**ACTIVITY**. What number of lines in the records below hold the word "will"? Give that number alone.

**DATA FOR PROCESSING**.
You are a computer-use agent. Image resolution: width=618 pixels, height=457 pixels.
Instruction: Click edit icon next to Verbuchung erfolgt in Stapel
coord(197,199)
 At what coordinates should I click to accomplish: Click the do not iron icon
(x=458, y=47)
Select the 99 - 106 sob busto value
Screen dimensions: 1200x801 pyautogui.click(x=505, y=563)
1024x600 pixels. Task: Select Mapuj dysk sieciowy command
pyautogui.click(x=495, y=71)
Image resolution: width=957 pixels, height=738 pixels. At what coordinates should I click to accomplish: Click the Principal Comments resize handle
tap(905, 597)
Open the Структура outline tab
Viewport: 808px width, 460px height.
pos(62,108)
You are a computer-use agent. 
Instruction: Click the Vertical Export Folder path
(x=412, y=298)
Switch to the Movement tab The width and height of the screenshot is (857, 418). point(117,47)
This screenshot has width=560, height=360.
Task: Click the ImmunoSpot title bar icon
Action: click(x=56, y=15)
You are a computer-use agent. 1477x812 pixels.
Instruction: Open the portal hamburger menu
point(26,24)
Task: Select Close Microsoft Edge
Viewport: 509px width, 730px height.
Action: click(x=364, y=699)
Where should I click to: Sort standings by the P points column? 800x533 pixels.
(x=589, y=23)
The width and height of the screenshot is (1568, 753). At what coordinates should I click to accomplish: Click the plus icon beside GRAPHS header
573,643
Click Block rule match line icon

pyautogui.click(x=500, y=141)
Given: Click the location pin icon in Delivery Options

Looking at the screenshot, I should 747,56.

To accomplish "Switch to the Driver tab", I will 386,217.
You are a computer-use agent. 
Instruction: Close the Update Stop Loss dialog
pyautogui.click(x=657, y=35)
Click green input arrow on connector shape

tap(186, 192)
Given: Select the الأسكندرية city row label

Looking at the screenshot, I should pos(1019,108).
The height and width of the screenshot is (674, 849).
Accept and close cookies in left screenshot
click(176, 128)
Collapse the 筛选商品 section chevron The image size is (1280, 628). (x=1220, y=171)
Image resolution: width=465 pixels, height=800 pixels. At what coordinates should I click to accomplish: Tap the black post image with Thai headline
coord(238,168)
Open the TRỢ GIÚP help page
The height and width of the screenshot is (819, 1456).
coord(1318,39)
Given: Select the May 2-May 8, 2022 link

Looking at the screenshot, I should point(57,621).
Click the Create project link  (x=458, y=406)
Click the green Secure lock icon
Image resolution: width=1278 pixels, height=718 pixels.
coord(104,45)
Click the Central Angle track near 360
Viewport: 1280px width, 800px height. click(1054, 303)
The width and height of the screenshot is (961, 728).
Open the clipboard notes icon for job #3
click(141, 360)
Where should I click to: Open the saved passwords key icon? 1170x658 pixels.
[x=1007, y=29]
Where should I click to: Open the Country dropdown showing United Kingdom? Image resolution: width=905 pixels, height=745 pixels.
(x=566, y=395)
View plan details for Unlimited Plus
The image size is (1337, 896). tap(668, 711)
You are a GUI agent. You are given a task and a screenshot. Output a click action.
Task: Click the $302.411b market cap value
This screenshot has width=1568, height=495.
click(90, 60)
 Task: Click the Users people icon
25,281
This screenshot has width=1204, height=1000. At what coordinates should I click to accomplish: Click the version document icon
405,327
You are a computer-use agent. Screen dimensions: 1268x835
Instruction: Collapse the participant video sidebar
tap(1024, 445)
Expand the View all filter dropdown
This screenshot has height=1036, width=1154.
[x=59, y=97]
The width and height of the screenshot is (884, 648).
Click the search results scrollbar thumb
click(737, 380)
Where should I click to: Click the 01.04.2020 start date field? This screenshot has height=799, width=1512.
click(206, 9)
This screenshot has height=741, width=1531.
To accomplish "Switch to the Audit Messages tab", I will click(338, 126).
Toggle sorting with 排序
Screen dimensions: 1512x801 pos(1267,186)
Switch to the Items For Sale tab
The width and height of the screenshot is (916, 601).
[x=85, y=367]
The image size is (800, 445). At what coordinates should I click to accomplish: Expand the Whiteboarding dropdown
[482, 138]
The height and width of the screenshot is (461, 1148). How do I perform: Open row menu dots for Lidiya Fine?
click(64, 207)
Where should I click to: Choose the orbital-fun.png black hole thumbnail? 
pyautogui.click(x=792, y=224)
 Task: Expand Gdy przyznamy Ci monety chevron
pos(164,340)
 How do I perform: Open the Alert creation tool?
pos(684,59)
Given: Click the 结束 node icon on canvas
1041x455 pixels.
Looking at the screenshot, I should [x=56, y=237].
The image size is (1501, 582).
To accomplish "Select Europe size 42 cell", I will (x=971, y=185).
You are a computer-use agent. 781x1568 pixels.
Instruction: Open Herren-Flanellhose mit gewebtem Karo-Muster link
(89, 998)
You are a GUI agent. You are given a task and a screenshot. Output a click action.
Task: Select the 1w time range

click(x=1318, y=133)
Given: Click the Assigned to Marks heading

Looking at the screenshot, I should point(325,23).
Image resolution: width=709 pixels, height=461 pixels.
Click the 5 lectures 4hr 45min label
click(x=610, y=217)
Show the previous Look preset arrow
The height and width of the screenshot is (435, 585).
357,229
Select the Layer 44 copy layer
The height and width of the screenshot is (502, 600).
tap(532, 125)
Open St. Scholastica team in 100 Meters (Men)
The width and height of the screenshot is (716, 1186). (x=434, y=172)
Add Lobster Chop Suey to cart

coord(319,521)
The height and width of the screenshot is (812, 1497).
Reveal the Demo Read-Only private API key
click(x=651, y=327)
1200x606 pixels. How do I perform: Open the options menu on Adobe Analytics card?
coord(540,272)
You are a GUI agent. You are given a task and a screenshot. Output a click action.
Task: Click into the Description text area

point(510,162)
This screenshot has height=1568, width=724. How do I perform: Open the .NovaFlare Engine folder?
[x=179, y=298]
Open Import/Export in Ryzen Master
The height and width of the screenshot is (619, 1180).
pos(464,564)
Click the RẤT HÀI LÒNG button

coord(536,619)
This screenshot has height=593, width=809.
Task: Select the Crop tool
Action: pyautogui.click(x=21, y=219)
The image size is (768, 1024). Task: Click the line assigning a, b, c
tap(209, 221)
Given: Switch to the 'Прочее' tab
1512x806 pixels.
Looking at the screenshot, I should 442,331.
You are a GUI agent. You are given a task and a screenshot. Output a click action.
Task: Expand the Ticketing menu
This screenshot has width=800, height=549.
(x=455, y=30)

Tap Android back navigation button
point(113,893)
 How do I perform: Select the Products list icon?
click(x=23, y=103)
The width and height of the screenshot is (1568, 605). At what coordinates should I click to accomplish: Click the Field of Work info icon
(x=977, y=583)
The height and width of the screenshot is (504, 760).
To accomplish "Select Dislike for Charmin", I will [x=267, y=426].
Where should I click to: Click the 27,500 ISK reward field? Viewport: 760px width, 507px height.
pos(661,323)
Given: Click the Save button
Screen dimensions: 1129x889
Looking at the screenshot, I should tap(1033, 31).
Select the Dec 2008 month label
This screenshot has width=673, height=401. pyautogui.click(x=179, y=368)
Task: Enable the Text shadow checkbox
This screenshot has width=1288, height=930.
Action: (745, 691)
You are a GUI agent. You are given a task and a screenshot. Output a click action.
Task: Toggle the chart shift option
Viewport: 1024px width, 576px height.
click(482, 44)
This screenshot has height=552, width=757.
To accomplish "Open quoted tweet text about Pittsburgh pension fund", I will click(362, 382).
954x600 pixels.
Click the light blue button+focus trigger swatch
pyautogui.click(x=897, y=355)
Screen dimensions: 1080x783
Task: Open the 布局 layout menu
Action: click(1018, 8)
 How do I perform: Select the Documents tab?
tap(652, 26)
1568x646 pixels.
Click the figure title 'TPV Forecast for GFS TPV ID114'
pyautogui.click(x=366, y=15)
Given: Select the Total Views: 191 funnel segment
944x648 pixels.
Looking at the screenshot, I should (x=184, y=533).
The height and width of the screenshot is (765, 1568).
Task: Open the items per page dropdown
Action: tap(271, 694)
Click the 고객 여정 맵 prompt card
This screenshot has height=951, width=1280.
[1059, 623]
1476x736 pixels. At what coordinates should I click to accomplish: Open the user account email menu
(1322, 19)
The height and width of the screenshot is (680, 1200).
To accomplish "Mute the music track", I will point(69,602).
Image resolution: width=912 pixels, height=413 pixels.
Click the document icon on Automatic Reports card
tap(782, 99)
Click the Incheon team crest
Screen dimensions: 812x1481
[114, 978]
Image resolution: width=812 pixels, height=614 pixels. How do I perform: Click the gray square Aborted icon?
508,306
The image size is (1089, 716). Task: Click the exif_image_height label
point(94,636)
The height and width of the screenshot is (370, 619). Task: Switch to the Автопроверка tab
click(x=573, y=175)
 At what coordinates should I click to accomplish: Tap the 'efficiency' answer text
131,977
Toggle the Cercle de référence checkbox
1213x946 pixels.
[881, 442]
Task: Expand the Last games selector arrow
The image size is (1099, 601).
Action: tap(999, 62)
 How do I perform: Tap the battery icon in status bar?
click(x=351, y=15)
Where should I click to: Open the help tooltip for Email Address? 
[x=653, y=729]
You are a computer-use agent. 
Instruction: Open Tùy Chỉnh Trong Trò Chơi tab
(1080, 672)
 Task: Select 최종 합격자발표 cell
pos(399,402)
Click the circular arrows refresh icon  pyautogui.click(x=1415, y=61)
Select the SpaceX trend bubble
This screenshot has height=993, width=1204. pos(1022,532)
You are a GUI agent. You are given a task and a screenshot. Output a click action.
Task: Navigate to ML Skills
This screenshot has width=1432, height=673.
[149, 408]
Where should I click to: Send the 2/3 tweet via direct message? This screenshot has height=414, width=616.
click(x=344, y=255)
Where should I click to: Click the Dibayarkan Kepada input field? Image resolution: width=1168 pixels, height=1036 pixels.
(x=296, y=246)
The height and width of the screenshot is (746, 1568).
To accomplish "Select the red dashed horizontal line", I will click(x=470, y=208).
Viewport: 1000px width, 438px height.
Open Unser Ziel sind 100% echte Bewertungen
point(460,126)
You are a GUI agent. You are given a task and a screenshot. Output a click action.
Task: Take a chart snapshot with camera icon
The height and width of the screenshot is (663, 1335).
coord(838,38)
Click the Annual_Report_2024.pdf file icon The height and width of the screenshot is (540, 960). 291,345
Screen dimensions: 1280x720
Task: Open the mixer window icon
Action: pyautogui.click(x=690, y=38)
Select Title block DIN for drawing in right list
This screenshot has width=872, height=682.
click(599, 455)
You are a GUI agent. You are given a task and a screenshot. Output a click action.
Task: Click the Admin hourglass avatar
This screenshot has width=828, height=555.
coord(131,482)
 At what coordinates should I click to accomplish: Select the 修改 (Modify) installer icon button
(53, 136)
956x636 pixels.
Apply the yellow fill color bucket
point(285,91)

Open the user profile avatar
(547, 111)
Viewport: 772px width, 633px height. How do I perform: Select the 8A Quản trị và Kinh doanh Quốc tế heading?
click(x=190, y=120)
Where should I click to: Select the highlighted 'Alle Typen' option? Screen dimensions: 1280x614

**EXPECTED ANSWER**. 7